The days passed in a blur, and she could feel her frustration escalate. She was writing a dissertation, not some trivial essay. The whole point was that she would contribute something new, not merely summarize a well-known controversy by repeating existing material. She tried to explain to Cecilie that it had taken her three days to read four pages, and Cecilie stared at her as though she had fallen from the sky. But it was true. Every word was alien, and every time she looked up one word, more terms followed and eventually she had looked up so many terms in so many books and followed so many references that she could no longer remember what she had initially struggled with. There was never a one-word explanation; every term described nature’s most intricate processes, whose terminology she had learned as an undergraduate, but she could barely remember it these days, so she was forced to look that up as well. After one month, her frustration had evolved into actual fear. Was she plain stupid? The bottom line was she grasped so little of the controversy—which clearly enraged both Tybjerg and Helland—that it was embarrassing.

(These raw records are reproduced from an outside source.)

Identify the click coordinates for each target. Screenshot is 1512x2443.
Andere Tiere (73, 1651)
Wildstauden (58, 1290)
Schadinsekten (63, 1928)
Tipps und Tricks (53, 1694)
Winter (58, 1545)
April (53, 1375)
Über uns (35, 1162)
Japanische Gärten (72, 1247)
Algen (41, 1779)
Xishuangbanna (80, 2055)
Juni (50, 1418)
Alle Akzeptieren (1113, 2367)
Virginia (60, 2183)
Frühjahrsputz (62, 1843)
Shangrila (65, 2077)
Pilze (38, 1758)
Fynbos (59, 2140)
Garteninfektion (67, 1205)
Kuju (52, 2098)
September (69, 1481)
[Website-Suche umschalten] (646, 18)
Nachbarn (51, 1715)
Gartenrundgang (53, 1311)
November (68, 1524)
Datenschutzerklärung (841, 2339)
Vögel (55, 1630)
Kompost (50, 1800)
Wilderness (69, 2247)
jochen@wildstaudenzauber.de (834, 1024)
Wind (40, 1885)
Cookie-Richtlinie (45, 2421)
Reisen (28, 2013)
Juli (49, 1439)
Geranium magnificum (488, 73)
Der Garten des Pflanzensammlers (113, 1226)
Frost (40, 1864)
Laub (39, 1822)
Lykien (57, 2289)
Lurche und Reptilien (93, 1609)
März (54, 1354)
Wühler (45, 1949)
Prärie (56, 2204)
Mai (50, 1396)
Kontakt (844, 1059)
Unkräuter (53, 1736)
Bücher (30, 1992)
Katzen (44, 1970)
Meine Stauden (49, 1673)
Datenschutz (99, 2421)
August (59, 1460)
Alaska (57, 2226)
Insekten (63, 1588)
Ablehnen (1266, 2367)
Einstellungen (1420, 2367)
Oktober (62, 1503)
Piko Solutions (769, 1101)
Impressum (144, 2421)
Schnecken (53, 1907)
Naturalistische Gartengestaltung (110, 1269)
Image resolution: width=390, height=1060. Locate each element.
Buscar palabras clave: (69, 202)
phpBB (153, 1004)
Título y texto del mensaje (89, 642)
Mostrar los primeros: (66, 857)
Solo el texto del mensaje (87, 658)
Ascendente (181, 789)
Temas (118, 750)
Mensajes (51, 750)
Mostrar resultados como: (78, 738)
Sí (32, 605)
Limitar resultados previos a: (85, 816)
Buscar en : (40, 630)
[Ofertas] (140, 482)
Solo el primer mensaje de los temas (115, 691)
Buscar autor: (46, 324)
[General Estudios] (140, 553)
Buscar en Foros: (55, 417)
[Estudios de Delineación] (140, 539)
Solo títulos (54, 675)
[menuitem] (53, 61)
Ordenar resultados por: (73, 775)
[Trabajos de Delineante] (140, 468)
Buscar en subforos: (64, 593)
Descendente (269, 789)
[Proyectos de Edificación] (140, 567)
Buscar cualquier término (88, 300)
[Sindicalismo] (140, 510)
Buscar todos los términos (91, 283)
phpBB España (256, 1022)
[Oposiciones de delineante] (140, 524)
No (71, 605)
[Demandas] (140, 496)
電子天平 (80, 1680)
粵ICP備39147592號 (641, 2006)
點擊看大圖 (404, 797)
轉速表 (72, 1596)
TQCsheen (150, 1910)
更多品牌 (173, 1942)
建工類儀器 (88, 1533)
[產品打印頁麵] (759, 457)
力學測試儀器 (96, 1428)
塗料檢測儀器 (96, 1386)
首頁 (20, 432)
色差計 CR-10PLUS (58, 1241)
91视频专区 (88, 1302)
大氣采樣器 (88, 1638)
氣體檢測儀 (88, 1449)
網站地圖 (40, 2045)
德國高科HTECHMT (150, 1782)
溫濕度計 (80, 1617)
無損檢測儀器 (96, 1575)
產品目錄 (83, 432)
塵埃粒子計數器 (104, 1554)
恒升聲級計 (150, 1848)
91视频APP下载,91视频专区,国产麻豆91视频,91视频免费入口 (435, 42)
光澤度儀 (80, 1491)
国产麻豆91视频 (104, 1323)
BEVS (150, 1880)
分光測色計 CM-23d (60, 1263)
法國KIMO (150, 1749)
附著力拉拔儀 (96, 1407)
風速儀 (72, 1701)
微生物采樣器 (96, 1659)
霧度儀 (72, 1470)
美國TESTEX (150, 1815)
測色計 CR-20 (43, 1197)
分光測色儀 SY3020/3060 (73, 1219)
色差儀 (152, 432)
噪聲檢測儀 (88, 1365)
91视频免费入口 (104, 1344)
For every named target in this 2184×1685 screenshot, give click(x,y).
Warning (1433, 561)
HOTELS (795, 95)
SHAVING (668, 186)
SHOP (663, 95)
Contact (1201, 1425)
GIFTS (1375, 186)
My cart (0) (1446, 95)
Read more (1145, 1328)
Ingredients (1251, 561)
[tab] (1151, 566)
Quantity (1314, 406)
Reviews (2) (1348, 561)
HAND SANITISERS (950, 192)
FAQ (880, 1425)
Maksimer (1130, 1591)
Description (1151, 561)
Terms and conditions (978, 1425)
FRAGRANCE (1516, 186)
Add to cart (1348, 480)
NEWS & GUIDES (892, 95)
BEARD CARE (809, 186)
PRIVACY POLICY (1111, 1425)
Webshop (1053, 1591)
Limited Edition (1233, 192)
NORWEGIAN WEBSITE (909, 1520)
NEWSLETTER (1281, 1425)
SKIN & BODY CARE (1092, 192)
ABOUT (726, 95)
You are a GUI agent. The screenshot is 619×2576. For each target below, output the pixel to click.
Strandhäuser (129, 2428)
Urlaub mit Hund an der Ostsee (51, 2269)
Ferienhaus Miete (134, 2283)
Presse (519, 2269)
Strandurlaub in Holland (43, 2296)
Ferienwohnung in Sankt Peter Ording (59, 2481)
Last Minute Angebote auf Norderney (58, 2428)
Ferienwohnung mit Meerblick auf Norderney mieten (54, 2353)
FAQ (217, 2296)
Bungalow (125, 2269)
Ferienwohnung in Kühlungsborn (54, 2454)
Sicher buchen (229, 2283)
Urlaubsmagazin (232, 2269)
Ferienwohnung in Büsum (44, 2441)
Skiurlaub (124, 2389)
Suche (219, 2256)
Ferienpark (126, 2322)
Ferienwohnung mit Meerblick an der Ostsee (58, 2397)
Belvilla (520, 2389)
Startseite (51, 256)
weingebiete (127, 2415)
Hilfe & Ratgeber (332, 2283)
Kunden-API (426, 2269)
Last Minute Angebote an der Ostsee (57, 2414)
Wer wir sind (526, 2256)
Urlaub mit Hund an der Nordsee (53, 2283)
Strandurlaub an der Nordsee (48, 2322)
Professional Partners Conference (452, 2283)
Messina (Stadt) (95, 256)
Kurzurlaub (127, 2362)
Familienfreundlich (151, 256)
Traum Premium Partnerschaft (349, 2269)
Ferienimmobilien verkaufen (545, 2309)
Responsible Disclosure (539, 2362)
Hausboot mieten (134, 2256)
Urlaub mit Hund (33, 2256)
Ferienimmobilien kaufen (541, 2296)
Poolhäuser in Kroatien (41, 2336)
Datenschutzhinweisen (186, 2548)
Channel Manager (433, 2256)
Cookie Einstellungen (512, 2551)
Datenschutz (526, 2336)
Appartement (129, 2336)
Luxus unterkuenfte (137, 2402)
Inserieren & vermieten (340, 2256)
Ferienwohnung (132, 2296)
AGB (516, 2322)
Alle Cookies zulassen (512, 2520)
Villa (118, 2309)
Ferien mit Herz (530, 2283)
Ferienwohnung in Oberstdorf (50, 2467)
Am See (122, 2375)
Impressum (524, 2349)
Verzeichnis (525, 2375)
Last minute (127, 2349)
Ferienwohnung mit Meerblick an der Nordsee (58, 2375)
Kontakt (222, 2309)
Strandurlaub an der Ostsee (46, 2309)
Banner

In a fit of despair she started reading Freeman’s book The Birds from start to finish. Dr. Tybjerg had mentioned it several times and dryly remarked that when Anna was capable of pulling it apart, she would be ready to defend her dissertation. Anna had had the book lying on her desk for weeks. Every day when she left, she put it in her bag, intending to read it, and every night she managed seven lines before falling asleep. Time to bite the bullet now. Suddenly spurred on by the promise that everything would fall into place once she had read it, she immersed herself in the book.